Description of problem: /usr/share/man> for x in `find -name *gz`; do zcat $x | if ! test -z "`iconv 2>&1 >/dev/null`"; then echo $x; fi done ./man1/ptx.1.gz ./man1/perlcn.1.gz ./man1/perlebcdic.1.gz ./man1/perlhack.1.gz ./man1/perlhist.1.gz ./man1/perljp.1.gz ./man1/perlko.1.gz ./man1/perlothrtut.1.gz ./man1/perlthrtut.1.gz ./man1/perltw.1.gz ./man1/fc-cache.1.gz ./man1/fc-list.1.gz ./man1/grolbp.1.gz ./man1/gs-pcl3.1.gz ./man1/pcl3opts.1.gz ./man1/ntpdate.1.gz ./man1/ntpq.1.gz ./man1/tickadj.1.gz ./man1/cdrecord.1.gz ./man1/mkromdic.1.gz ./man1/ppmshadow.1.gz ./man1/flipdiff.1.gz ./man1/unwrapdiff.1.gz ./man1/dvdrecord.1.gz ./man3/Unicode::Collate.3pm.gz ./man5/sane-agfafocus.5.gz ./man5/sane-avision.5.gz ./man5/sane-coolscan2.5.gz ./man5/sane-umax_pp.5.gz ./man7/groff_mm.7.gz ./man7/groff_mmse.7.gz ./man8/netdump-server.8.gz Version-Release number of selected component (if applicable): How reproducible: Steps to Reproduce: 1. 2. 3. Actual results: Expected results: Additional info:
It should be noted that recent versions of man should be able to handle non-UTF-8 man-pages (for the sake of 3rd party cross-distro rpms)... although man assumes that each language is either UTF-8 or exactly one other predetermined encoding (example: Russian is KOI8-R if it's not UTF-8). The "other" encoding is what I believed to be the "most popular" encoding in Linux for that language's man pages. Where this runs into trouble is for languages with multiple encodings; e.g. French (ISO-8859-1 and ISO-8859-15), Japanese (EUC-JP, ISO-2022-JP, and (rarely) Shift-JIS). These two languages deserve special attention with respect to multiple charsets/encodings.

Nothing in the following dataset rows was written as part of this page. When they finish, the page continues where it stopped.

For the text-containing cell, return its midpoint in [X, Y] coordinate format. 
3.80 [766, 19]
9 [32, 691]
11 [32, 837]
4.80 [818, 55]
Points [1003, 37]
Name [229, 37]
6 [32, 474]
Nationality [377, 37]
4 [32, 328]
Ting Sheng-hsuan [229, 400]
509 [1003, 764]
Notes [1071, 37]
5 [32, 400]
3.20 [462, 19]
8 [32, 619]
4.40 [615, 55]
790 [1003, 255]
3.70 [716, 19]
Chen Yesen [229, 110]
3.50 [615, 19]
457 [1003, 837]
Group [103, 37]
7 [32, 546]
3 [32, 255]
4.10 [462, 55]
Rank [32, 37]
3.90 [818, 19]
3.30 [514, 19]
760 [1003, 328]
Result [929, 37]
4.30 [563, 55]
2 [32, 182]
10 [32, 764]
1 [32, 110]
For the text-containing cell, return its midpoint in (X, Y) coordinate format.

Adrian, because of the reason you presented I convert all the man pages in packages where I found bad encoded man to UTF-8. Do you have any objections against that? Florian, we're working together with mitr to convert all the pages to the correct enoding. On my fresh FC3 installation I've found slighly more that 100 man pages in wrong encoding.

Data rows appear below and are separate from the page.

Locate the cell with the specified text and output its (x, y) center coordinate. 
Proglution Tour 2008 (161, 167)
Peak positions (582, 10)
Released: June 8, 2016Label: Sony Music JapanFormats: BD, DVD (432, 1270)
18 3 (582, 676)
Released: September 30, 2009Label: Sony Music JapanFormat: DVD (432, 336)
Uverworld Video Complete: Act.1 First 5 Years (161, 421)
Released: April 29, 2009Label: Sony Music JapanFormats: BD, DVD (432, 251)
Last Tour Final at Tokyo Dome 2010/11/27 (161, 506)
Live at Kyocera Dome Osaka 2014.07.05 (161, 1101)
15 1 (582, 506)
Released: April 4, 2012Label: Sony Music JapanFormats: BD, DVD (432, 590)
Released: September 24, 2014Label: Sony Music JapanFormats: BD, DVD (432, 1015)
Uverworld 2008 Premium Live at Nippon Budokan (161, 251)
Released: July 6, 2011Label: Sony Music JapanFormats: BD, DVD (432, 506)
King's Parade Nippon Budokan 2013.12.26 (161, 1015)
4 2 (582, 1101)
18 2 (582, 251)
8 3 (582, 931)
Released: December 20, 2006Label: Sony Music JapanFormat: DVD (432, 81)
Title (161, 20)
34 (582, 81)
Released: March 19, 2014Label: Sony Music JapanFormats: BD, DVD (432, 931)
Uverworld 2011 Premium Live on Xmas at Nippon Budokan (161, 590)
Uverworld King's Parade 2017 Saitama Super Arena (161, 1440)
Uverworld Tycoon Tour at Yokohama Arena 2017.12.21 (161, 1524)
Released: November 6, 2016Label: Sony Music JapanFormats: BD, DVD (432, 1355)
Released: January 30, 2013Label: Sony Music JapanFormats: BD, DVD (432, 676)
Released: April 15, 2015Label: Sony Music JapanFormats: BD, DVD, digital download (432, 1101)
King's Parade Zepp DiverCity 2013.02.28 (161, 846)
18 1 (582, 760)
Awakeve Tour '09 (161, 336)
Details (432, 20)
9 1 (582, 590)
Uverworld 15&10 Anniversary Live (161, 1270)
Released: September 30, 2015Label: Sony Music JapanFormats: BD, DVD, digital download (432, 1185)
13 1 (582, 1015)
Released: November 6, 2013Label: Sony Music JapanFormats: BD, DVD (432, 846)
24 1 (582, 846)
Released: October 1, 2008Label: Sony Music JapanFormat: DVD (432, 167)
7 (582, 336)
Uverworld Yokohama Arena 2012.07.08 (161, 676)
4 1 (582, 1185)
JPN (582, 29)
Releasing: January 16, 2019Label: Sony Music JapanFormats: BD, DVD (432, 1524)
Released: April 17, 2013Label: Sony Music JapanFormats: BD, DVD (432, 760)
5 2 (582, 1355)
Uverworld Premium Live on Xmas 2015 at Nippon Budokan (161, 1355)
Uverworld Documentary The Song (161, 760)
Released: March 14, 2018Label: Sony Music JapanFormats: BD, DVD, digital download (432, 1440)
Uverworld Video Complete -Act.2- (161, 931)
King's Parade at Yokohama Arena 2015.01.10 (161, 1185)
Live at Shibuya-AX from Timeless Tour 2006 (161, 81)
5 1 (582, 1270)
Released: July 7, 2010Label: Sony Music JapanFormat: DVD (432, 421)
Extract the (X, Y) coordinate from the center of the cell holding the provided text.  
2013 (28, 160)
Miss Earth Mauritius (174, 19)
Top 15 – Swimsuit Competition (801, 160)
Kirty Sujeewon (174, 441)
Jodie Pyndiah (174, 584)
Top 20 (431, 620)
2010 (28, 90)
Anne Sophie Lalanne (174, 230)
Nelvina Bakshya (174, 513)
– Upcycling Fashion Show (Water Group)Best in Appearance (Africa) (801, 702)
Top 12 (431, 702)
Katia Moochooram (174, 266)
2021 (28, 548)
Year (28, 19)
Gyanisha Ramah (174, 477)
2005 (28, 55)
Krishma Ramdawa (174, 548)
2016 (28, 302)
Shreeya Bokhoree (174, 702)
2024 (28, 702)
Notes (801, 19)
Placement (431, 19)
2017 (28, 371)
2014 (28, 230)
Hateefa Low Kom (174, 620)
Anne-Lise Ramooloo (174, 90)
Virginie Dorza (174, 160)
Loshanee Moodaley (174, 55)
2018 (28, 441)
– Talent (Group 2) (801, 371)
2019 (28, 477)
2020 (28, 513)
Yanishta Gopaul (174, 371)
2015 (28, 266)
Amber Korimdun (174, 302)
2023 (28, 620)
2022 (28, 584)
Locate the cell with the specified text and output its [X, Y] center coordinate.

Comment 2: absolutely no objections-- thanks Jindrich. The intention for the non-UTF-8 support is for supporting LEGACY/old man-pages from 3rd party folks playing catch up. (It will print a warning to stderr when man encounters a non-UTF-8 pages)
All packages except the blockers of this bug have been fixed.